"Never mind about going to the office. I don't know exactly how well Brookings is going to like some of the things I'm going to tell him, and you're working for me, you know, not for the office. I've got plenty. Here's five thousand, and you can have three weeks to spend it in. Three weeks from to-day I'll call you on your wireless phone and tell you what to do. Until then, do as you please. Where do you want me to set you down? Perhaps the Perkins roof will be clear at this hour."
"Good as any. Thanks, chief," and without even a glance to assure himself that DuQuesne was at the controls Loring made his way through the manifold airlocks and calmly stepped out into ten thousand feet of empty air.
DuQuesne caught the falling man neatly with an attractor beam and lowered him gently to the now-deserted roof of the Perkins Café—that famous restaurant which had been planned and was maintained by the World Steel Corporation as a blind for its underground activities. He then seated himself at his console and drove his projection down into the innermost private office of World Steel. He did not at first thicken the pattern into visibility, but remained invisible, studying Brookings, now president of that industrial octopus, the World Steel Corporation.
The magnate was seated as of yore in a comfortably padded chair at his massive and ornate desk, the focus and the center of a maze of secret private communication bands and even more secret private wires. For Steel was a growing octopus and its voraciously insatiable maw must be fed.
Brookings had but one motto, one tenet—get it.

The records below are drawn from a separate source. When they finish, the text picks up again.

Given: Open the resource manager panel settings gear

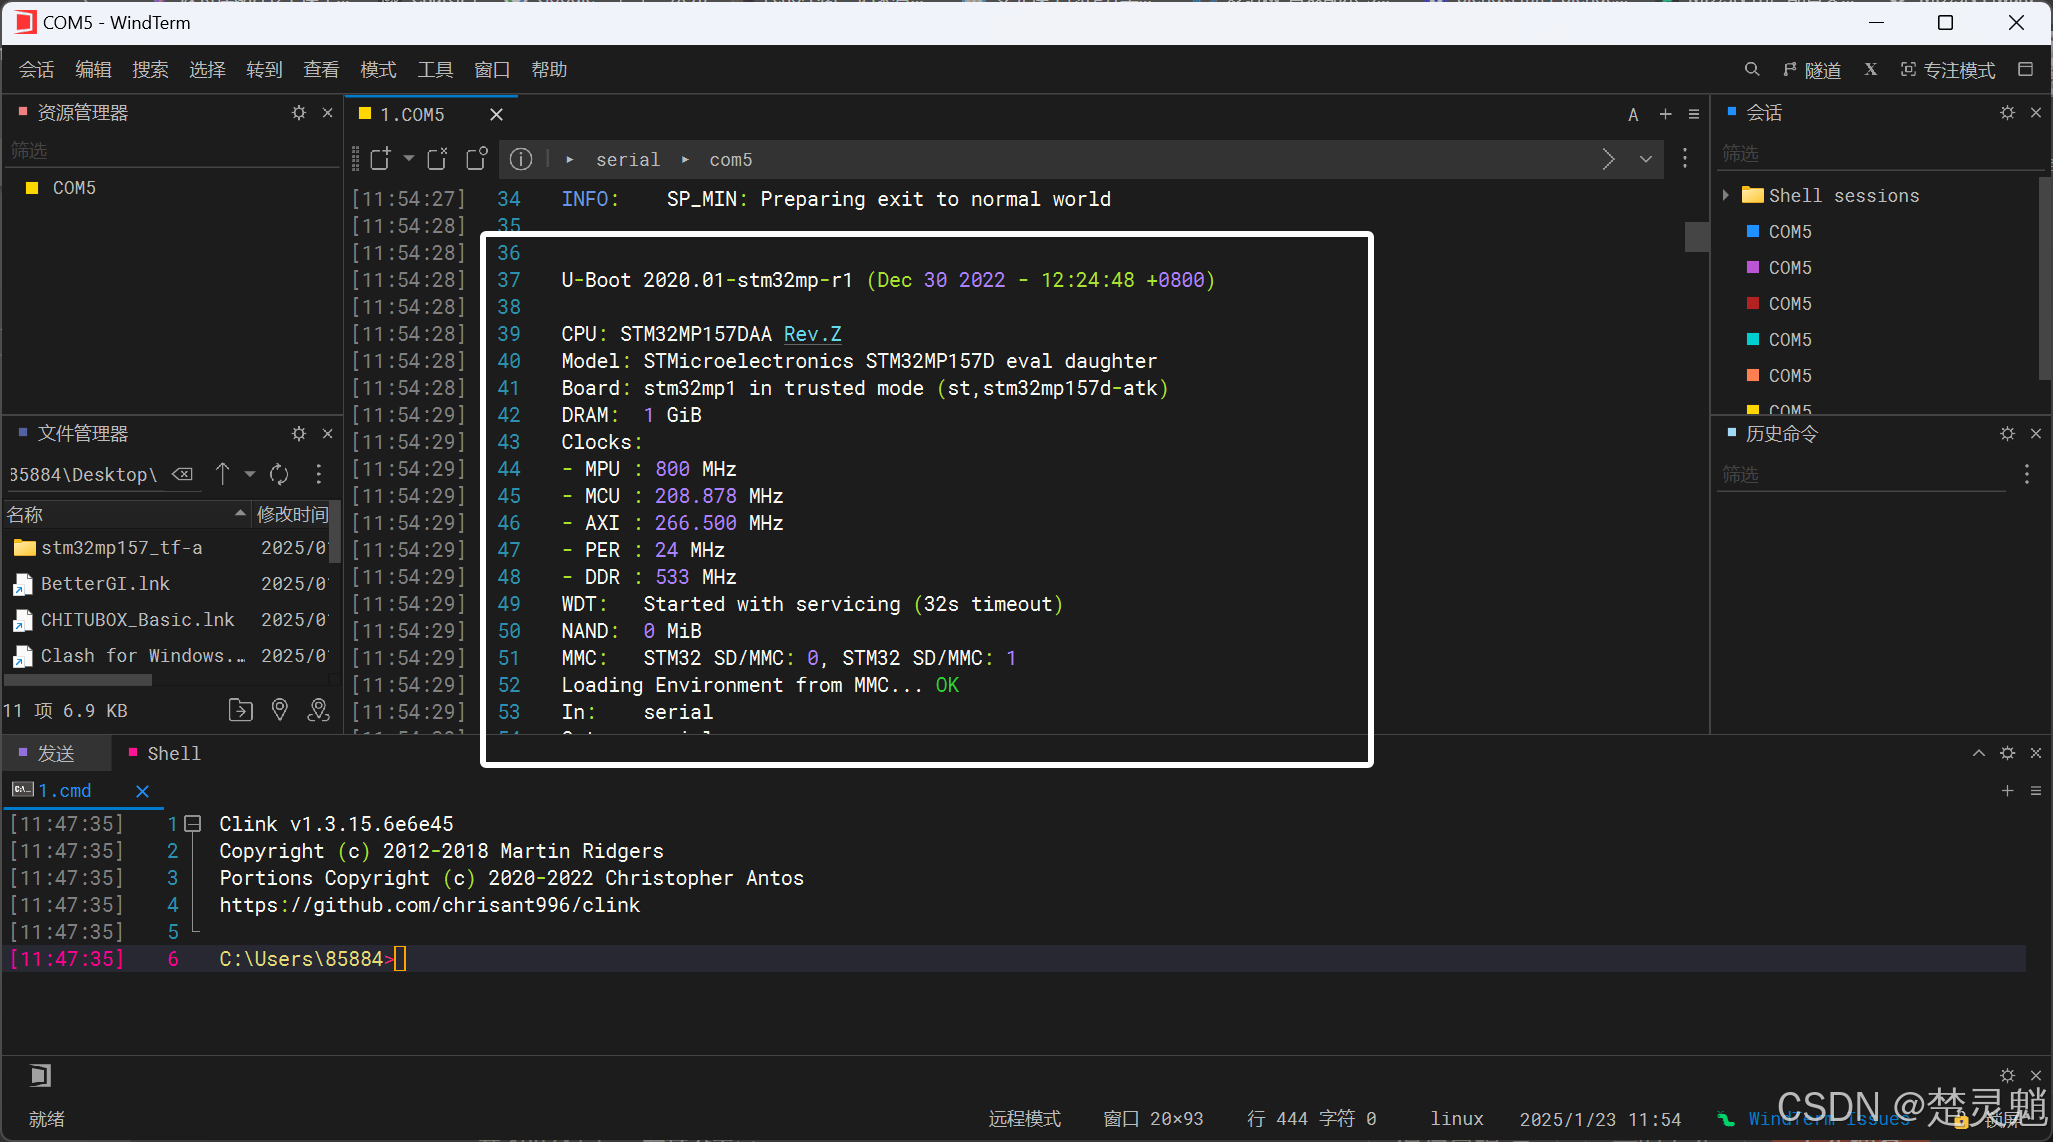Looking at the screenshot, I should 298,113.
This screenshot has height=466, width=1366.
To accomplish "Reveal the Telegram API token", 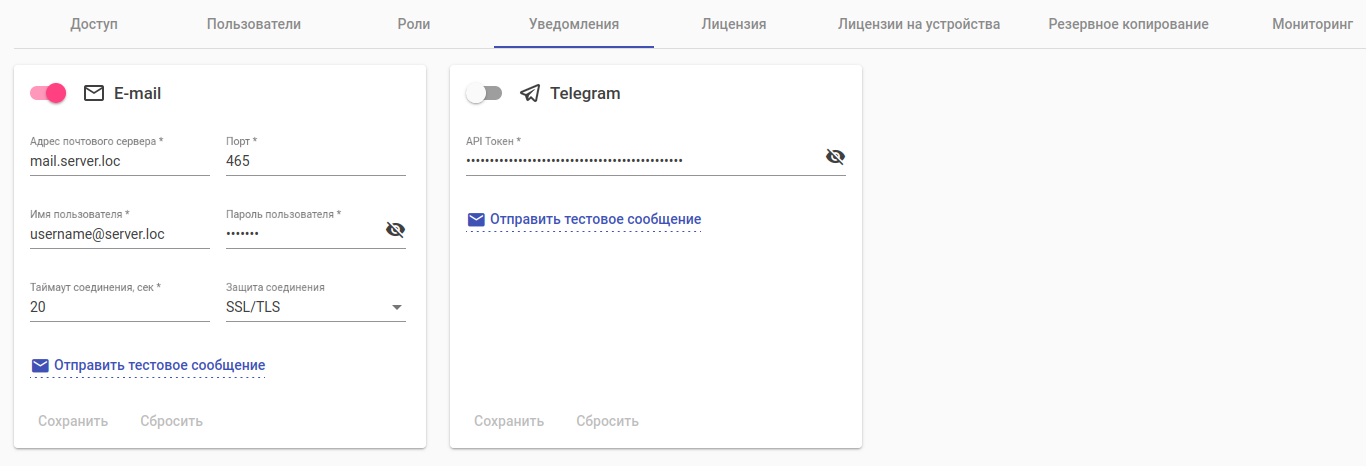I will [835, 157].
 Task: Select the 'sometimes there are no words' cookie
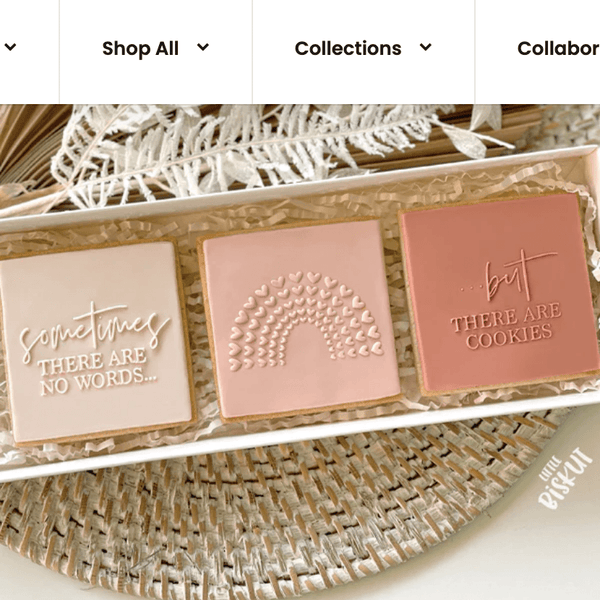coord(97,341)
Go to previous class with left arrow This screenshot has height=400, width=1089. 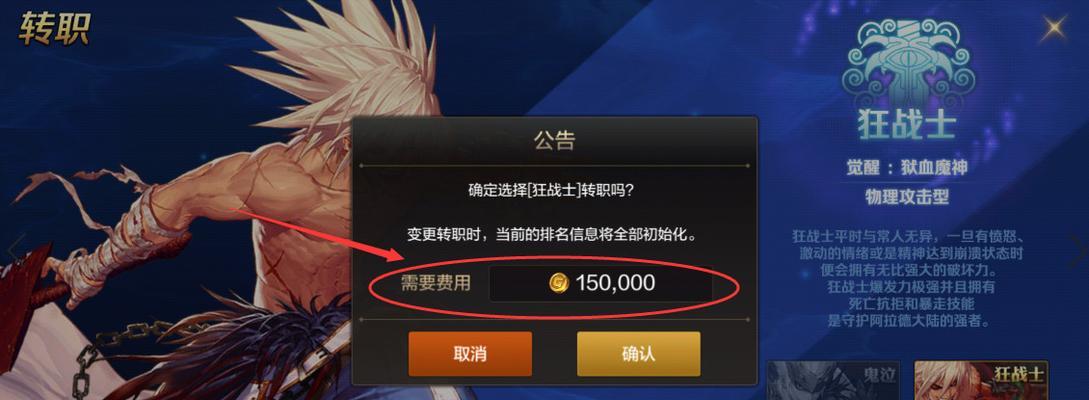pyautogui.click(x=15, y=247)
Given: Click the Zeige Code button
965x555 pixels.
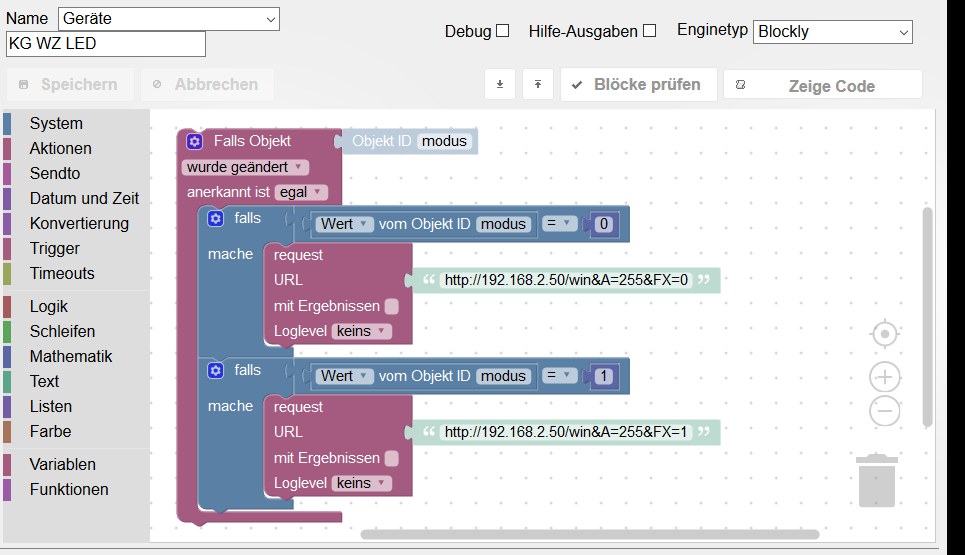Looking at the screenshot, I should (x=823, y=86).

By fair play at times, although this method was employed but seldom; by bribery, corruption, and sabotage as the usual thing; by murder, arson, mayhem, and all other known forces of foul play if necessary or desirable—Steel got it.
To be found out was the only sin, and that was usually only venial instead of cardinal; for it was because of that sometimes unavoidable contingency that Steel not only retained the shrewdest legal minds in the world, but also wielded certain subterranean forces sufficiently powerful to sway even supposedly incorruptible courts of justice.
Occasionally, of course, the sin was cardinal; the transgression irremediable: the court unreachable. In that case the octopus lost a very minor tentacle; but the men really guilty had never been brought to book.
Into the center of this web, then, DuQuesne drove his projection and listened. For a whole long week he kept at Brookings' elbow, day and night. He listened and spied, studied and planned, until his now gigantic mentality not only had grasped every detail of everything that had developed during his long absence and of everything that was then going on, but also had planned meticulously the course which he would pursue. Then, late one afternoon, he cut in his audio and spoke.
"I knew of course that you would try to double-cross me, Brookings, but even I had no idea that you would make such an utter fool of yourself as you have."